Brano da leggere —

# # # #

Pubblicato il 27/04/2017
N. 01935/2017REG.PROV.COLL.
N. 05428/2006 REG.RIC.
REPUBBLICA ITALIANA
IN NOME DEL POPOLO ITALIANO
Il Consiglio di Stato
in sede giurisdizionale (Sezione Quarta)
ha pronunciato la presente
SENTENZA
sul ricorso numero di registro generale 5428 del 2006, proposto da:
*
contro
Comune di Affi, in persona del legale rappresentante p.t., rappresentato e difeso dagli avvocati Luigi Manzi, Giovanni Sala, con domicilio eletto presso lo studio Luigi Manzi in Roma, via Federico Confalonieri, 5;
Ministero per i Beni e le Attivita' Culturali e la Regione Veneto, in persona del legale rappresentante p.t., rappresentati e difesi per legge dall'Avvocatura Generale dello Stato, domiciliata in Roma, via dei Portoghesi, 12;
Ferrari Andrea non costituito in giudizio;
nei confronti di
Maccacaro Massimo non costituito in giudizio;
per la riforma
della sentenza del T.A.R. VENETO, SEZ. II n. 00220/2006, resa tra le parti, concernente diniego condono edilizio
Visti il ricorso in appello e i relativi allegati;
Viste le memorie difensive;
Visti tutti gli atti della causa;
Relatore nell'udienza pubblica del giorno 19 gennaio 2017 il Cons. Oberdan Forlenza e uditi per le parti gli avvocati Cadeddu, Andrea Reggio D'Aci in dichiarata sostituzione dell'avvocato Manzi e l'Avvocato dello Stato Natale;
Ritenuto e considerato in fatto e diritto quanto segue.

# # # #

Record tratti da un dataset
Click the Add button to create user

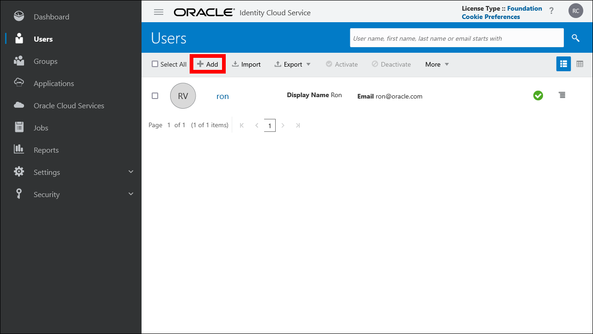click(x=207, y=64)
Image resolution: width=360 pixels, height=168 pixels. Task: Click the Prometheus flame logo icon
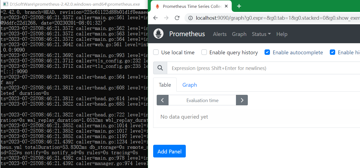point(159,34)
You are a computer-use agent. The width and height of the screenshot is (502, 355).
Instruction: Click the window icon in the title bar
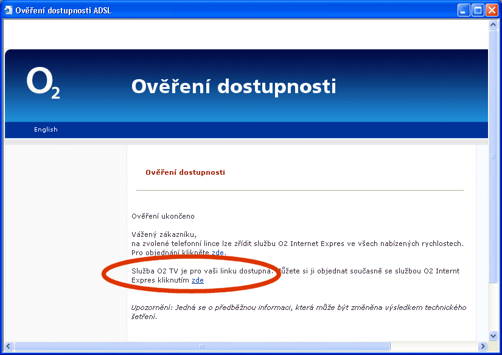9,10
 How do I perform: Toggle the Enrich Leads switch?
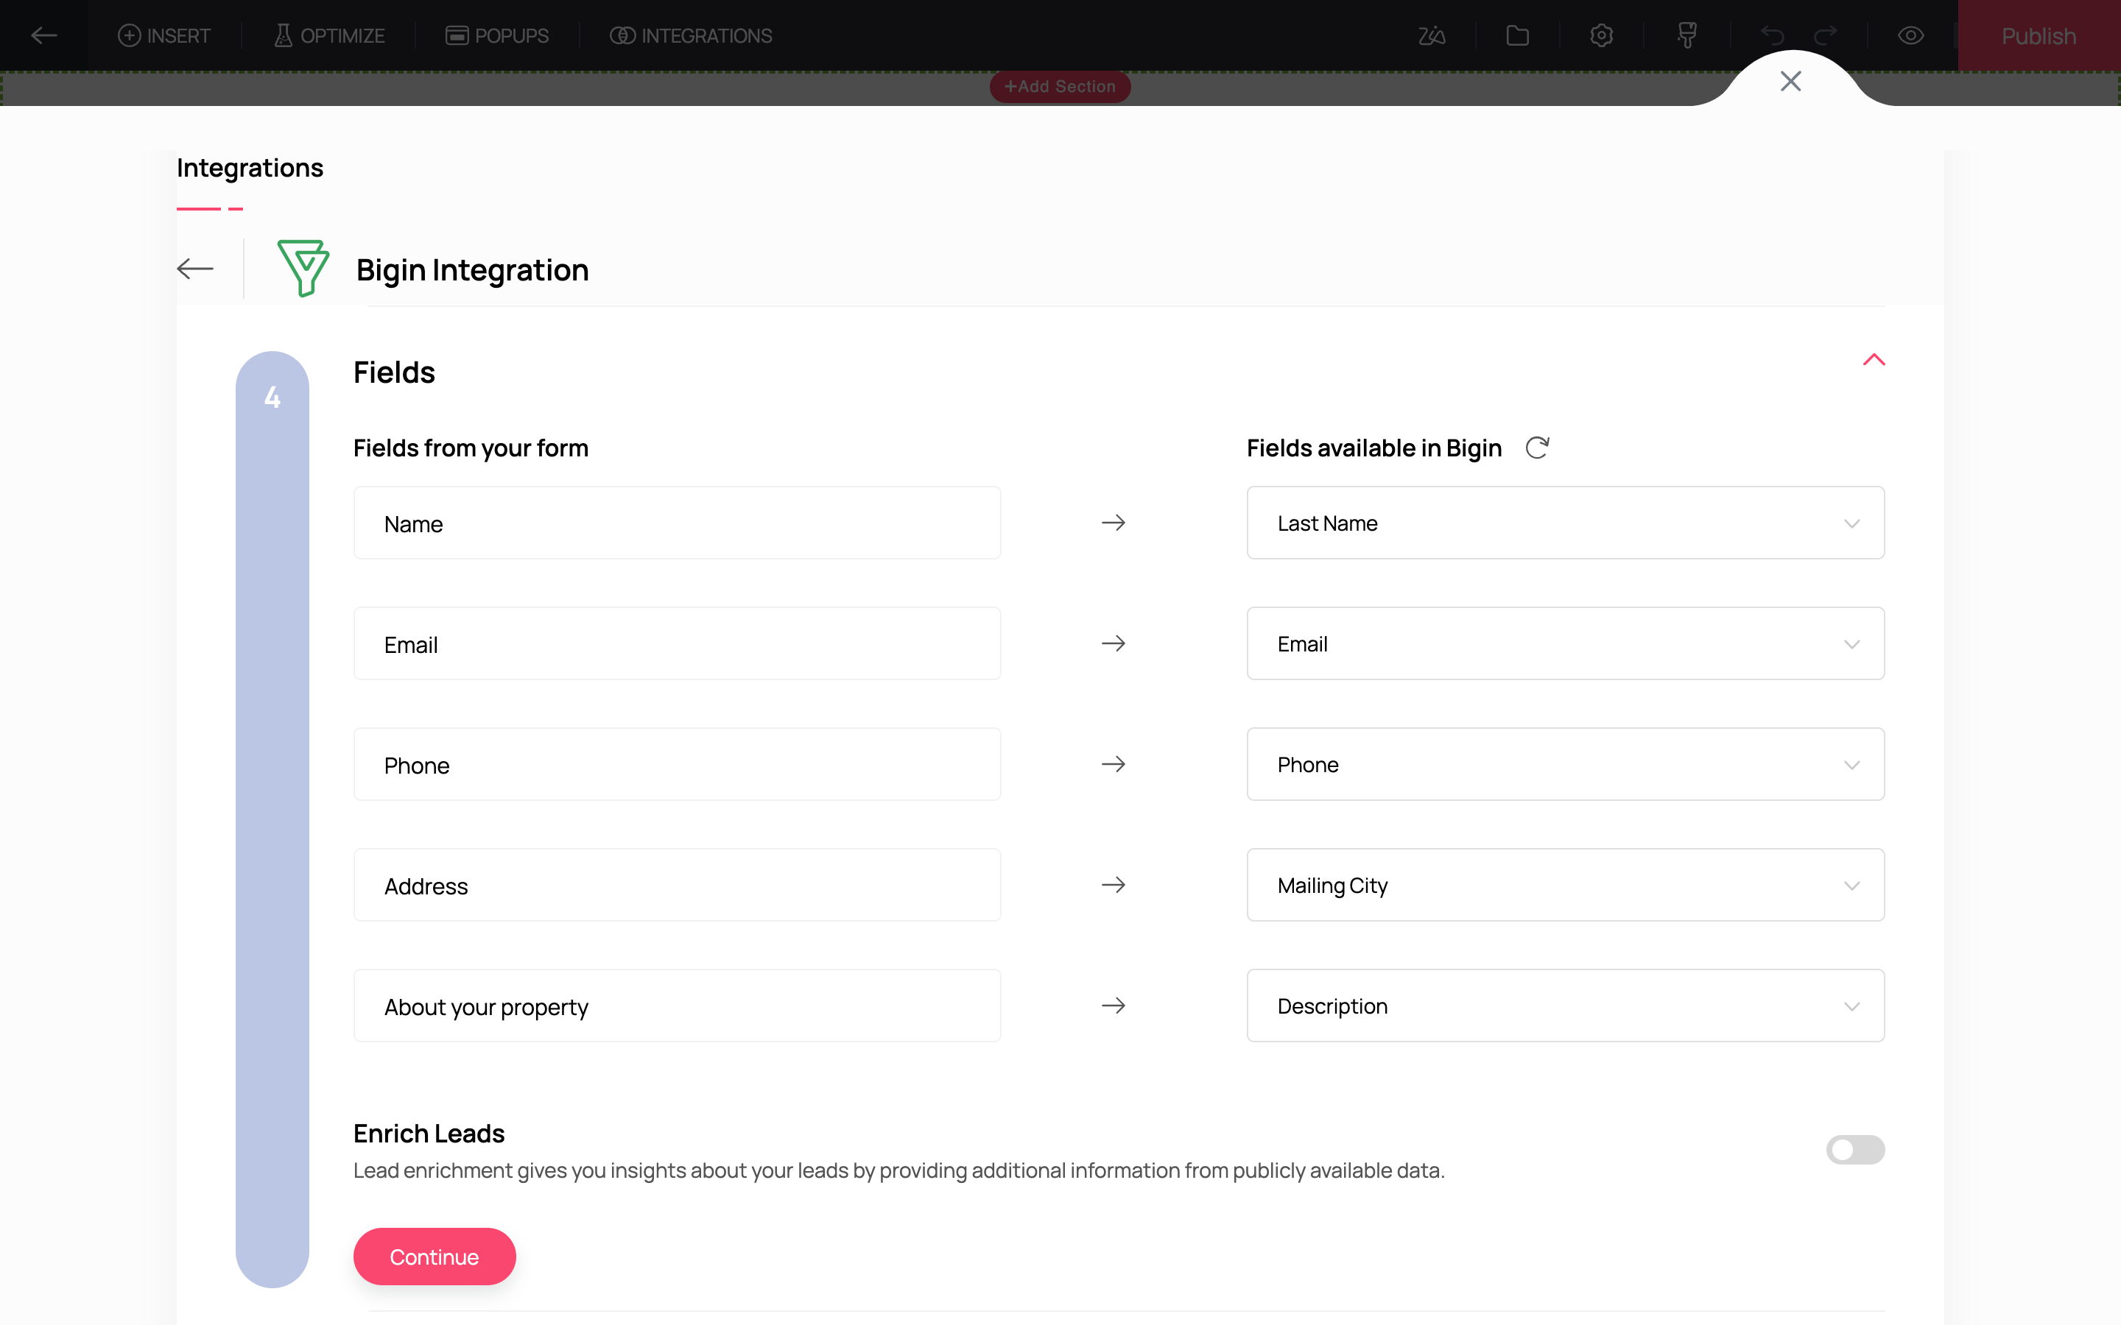pos(1855,1150)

# # # #

Esercizi da svolgere —
(a) Traduci in inglese questa frase del brano: "Ritenuto e considerato in fatto e diritto quanto segue."
(b) Estrai dal brano il tratto che va da "Pubblicato il 27/04/2017" fino a "giurisdizionale (Sezione Quarta)".
(c) Riassumi il brano in due frasi.
Per rispondere usa soltanto il brano.

Risposte scritte —
(a) Having held and considered, in fact and in law, the following.

(b)
Pubblicato il 27/04/2017
N. 01935/2017REG.PROV.COLL.
N. 05428/2006 REG.RIC.
REPUBBLICA ITALIANA
IN NOME DEL POPOLO ITALIANO
Il Consiglio di Stato
in sede giurisdizionale (Sezione Quarta)

(c) Il brano è l'intestazione di una sentenza del Consiglio di Stato, Sezione Quarta, pubblicata il 27/04/2017 sul ricorso numero 5428 del 2006. Il ricorso chiede la riforma di una sentenza del T.A.R. Veneto su un diniego di condono edilizio, è rivolto tra gli altri contro il Comune di Affi e la Regione Veneto, e il relatore nell'udienza pubblica del 19 gennaio 2017 è stato il Cons. Oberdan Forlenza.